Чтобы ответить на этот вопрос, следует обратить внимание на принципиальные различия между текстами, предваряющими вышеупомянутое толкование в Мехильте и у Раши. В Мехильте речь идет о другом “тем более” – напрашивающемся, но не имеющем места. По пандусу жертвенника, говорит Мехильта, запрещено ходить широким шагом, а по Эйхалю и в Святая Святых – не запрещено. Хотя, на первый взгляд, это должно быть запрещенным. Как раз в силу принципа “тем более”: то, что запрещено на пандусе, ведущем на жертвенник, который менее свят (чем Святая Святых), должно, казалось бы, быть запрещенным в Святая Святых, которая несравненно более свята. Это нельзя понять, это нужно запомнить. А затем приводится “тем более” про пренебрежительное отношение.
Раши же начинает свой соответствующий комментарий (к словам Писания: “Чтобы не открылась твоя нагота”) со слов: “Потому что из-за ступеней тебе придется делать широкие шаги. И хотя это не является в полном смысле “открытием наготы”, обнажением, ибо написано: “И сделай им (священнослужителям) льняное нижнее платье”2, как бы то ни было широкий шаг близок к обнажению и выказыванию тобой пренебрежения”.
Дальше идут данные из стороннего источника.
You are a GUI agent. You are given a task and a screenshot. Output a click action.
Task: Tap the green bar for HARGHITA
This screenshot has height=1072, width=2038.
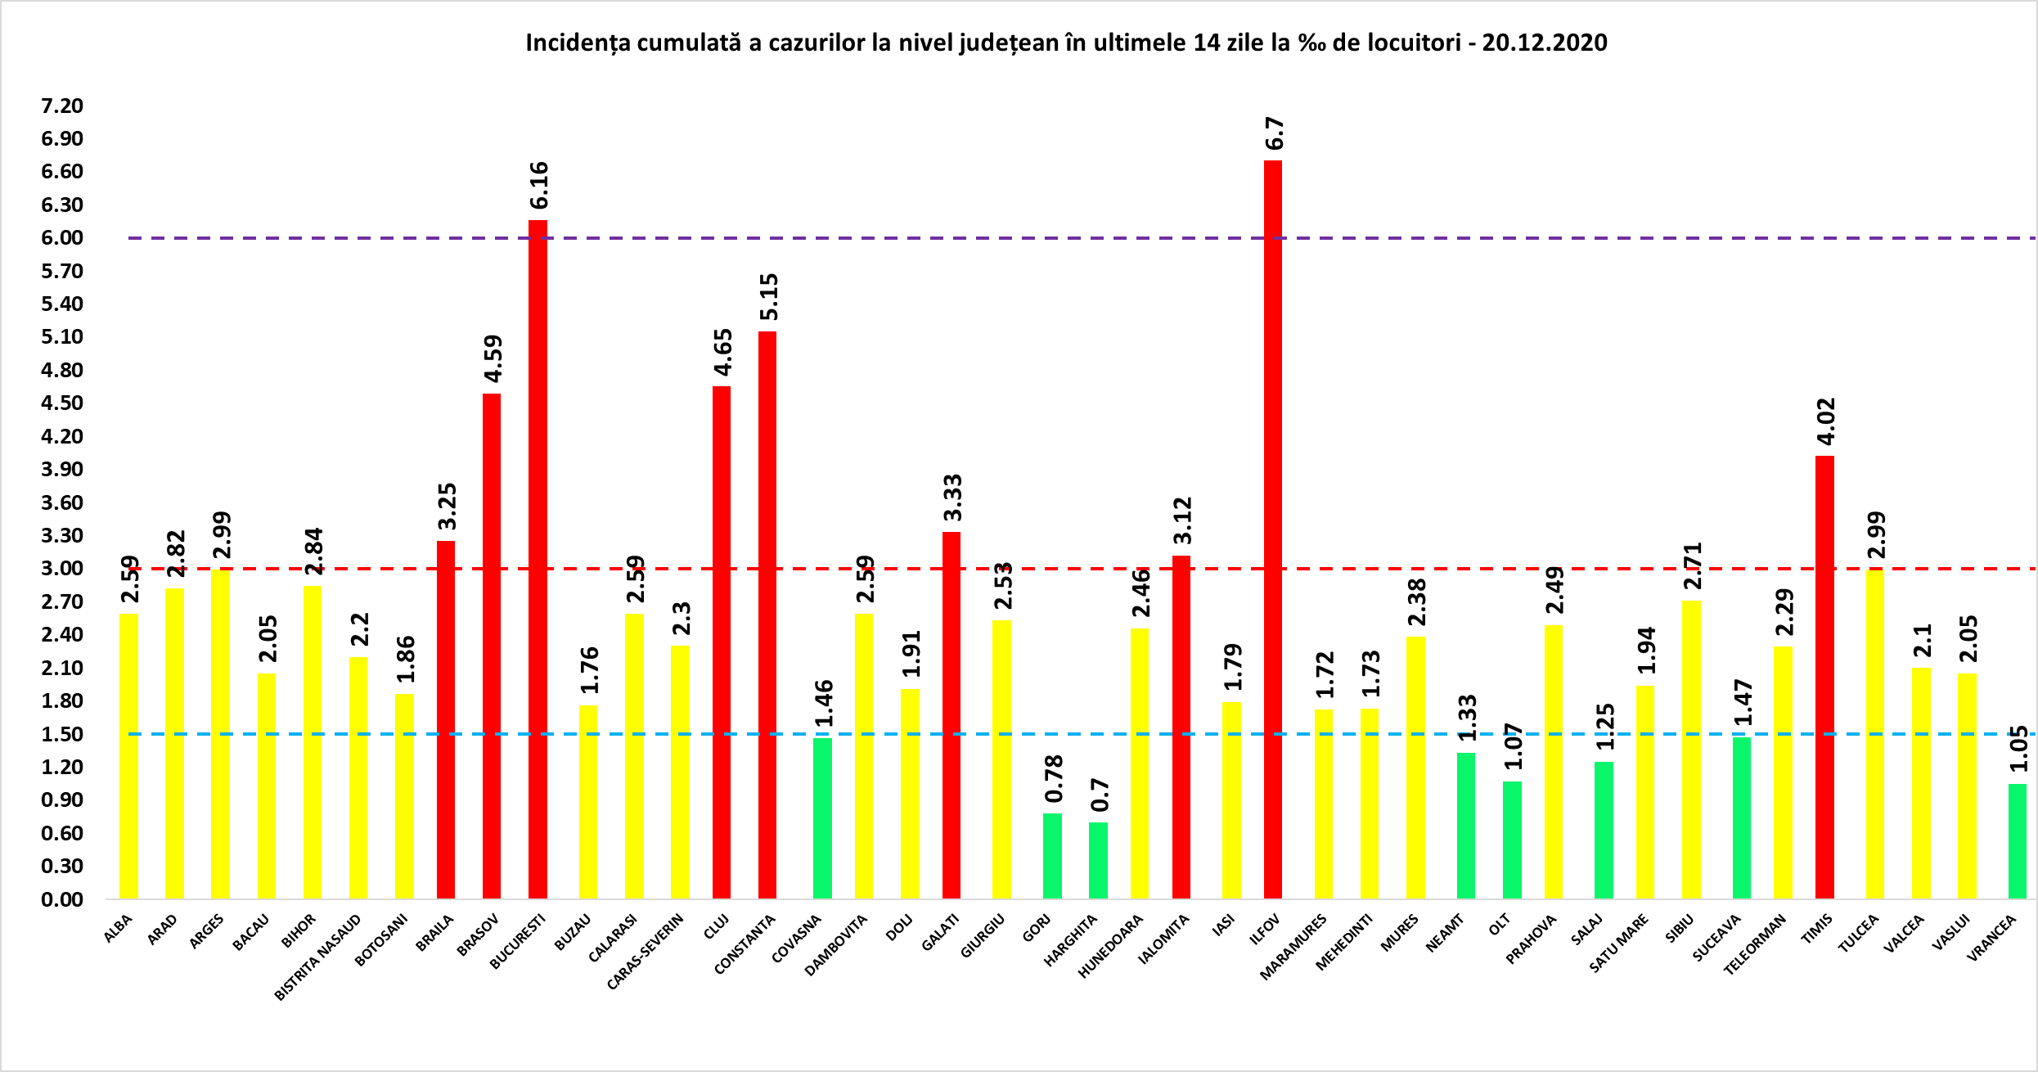[1098, 860]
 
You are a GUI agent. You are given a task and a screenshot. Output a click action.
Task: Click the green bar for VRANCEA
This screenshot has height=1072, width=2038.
[2018, 841]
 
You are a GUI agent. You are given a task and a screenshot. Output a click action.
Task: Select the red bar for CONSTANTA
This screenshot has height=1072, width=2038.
[767, 615]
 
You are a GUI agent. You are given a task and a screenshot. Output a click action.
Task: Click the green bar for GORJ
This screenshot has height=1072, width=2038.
[1052, 855]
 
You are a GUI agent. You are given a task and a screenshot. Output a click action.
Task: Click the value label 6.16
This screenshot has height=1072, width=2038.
[539, 186]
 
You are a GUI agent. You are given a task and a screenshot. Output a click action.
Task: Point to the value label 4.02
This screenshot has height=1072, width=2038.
[1826, 421]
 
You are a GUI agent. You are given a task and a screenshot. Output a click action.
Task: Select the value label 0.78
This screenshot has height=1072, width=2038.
[1054, 779]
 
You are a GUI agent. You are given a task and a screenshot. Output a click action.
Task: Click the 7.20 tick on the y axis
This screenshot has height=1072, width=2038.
[62, 106]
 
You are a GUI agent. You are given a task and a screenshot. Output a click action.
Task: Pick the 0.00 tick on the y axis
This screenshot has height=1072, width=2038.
[62, 899]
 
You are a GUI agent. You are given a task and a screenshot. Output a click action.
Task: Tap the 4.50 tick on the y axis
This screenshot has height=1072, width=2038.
[62, 403]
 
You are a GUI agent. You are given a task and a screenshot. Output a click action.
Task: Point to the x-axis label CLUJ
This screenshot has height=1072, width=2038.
[716, 926]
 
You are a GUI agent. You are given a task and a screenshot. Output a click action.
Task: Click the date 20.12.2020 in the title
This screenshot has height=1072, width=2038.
[1545, 43]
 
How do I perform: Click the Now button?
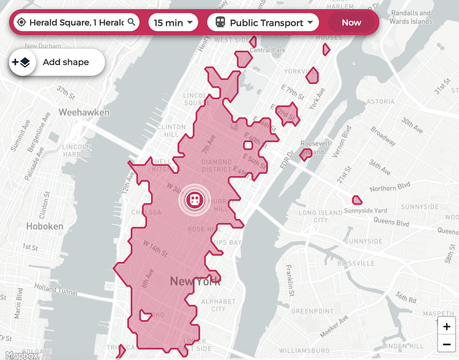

Что касается структуры толкования Мехильты, представляется очевидным, что запрет пренебрежительно относиться к камням пандуса, ведущего на жертвенник, связан со святостью не камней самих по себе, но со святостью сложенного из них пандуса, и Храма, частью которого является жертвенник3 (и являющийся его неотъемлемой частью пандус). Как же можно сравнивать (применяя универсальный прием герменевтики “тем более”) с отношением к “твоему товарищу” отношение к освященным камням пандуса, ведущего на жертвенник, являющегося частью Храма? Товарищ-то какой-либо определенной и конвертируемой в статусность, назовем это так, святостью не обладает вовсе (хотя народ, к которому вы с ним принадлежите, и святой народ).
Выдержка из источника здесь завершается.